→ Exercise objective: Reproduce the data below word for word, starting at its first line and stopping after the line that contains "Action: click(x=150, y=18)".

→ Data excerpts:
● ● ●

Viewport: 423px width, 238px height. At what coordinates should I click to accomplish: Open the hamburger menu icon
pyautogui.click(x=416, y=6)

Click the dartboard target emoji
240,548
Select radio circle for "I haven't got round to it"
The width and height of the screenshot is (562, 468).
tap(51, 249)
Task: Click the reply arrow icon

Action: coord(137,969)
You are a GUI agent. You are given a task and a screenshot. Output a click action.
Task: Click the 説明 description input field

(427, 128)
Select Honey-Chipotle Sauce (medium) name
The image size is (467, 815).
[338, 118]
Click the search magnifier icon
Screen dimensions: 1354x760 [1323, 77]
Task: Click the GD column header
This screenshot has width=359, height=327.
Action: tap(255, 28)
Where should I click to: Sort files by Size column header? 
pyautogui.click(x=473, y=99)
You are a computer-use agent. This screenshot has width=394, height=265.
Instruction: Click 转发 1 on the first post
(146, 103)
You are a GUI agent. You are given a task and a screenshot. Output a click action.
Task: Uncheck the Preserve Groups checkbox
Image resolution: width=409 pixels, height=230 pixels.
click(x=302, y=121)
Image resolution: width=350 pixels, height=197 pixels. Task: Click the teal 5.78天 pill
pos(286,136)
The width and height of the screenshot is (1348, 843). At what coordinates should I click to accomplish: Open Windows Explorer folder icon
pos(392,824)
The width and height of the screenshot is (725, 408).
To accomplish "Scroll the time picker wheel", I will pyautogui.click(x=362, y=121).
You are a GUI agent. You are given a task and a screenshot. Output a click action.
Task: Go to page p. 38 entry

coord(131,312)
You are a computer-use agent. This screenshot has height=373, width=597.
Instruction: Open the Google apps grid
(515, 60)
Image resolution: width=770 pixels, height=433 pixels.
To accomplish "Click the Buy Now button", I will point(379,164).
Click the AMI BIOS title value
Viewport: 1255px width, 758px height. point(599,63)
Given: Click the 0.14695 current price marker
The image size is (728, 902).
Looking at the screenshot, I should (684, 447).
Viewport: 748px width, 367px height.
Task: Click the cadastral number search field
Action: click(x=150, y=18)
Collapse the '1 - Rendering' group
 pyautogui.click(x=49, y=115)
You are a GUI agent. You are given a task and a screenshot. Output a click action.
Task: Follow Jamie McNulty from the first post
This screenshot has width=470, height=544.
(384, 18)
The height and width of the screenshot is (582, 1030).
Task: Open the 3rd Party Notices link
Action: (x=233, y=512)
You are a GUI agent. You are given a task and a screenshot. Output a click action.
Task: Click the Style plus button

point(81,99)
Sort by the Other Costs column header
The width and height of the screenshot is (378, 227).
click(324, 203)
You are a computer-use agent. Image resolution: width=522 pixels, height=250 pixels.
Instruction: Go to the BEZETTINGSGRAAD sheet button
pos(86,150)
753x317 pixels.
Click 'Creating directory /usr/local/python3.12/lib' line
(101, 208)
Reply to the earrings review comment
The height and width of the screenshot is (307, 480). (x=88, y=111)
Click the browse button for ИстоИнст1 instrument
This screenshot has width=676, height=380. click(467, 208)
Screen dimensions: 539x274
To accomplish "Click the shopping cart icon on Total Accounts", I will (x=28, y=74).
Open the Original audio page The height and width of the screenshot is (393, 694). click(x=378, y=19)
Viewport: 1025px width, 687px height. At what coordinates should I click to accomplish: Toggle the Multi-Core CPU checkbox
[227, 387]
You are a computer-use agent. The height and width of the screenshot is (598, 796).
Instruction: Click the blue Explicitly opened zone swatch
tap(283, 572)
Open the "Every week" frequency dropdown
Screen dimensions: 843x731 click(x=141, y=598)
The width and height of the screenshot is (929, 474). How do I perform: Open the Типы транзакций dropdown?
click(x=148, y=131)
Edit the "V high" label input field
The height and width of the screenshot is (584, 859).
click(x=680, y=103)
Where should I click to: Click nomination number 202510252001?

● ● ●

→ Answer to the problem:
Viewport: 423px width, 238px height. At what coordinates should I click to accomplish: Open the hamburger menu icon
pyautogui.click(x=416, y=6)

Click the dartboard target emoji
240,548
Select radio circle for "I haven't got round to it"
The width and height of the screenshot is (562, 468).
tap(51, 249)
Task: Click the reply arrow icon

Action: coord(137,969)
You are a GUI agent. You are given a task and a screenshot. Output a click action.
Task: Click the 説明 description input field

(427, 128)
Select Honey-Chipotle Sauce (medium) name
The image size is (467, 815).
[338, 118]
Click the search magnifier icon
Screen dimensions: 1354x760 [1323, 77]
Task: Click the GD column header
This screenshot has width=359, height=327.
Action: tap(255, 28)
Where should I click to: Sort files by Size column header? 
pyautogui.click(x=473, y=99)
You are a computer-use agent. This screenshot has width=394, height=265.
Instruction: Click 转发 1 on the first post
(146, 103)
You are a GUI agent. You are given a task and a screenshot. Output a click action.
Task: Uncheck the Preserve Groups checkbox
Image resolution: width=409 pixels, height=230 pixels.
click(x=302, y=121)
Image resolution: width=350 pixels, height=197 pixels. Task: Click the teal 5.78天 pill
pos(286,136)
The width and height of the screenshot is (1348, 843). At what coordinates should I click to accomplish: Open Windows Explorer folder icon
pos(392,824)
The width and height of the screenshot is (725, 408).
To accomplish "Scroll the time picker wheel", I will pyautogui.click(x=362, y=121).
You are a GUI agent. You are given a task and a screenshot. Output a click action.
Task: Go to page p. 38 entry

coord(131,312)
You are a computer-use agent. This screenshot has height=373, width=597.
Instruction: Open the Google apps grid
(515, 60)
Image resolution: width=770 pixels, height=433 pixels.
To accomplish "Click the Buy Now button", I will point(379,164).
Click the AMI BIOS title value
Viewport: 1255px width, 758px height. point(599,63)
Given: Click the 0.14695 current price marker
The image size is (728, 902).
Looking at the screenshot, I should (684, 447).
Viewport: 748px width, 367px height.
Task: Click the cadastral number search field
Action: click(x=150, y=18)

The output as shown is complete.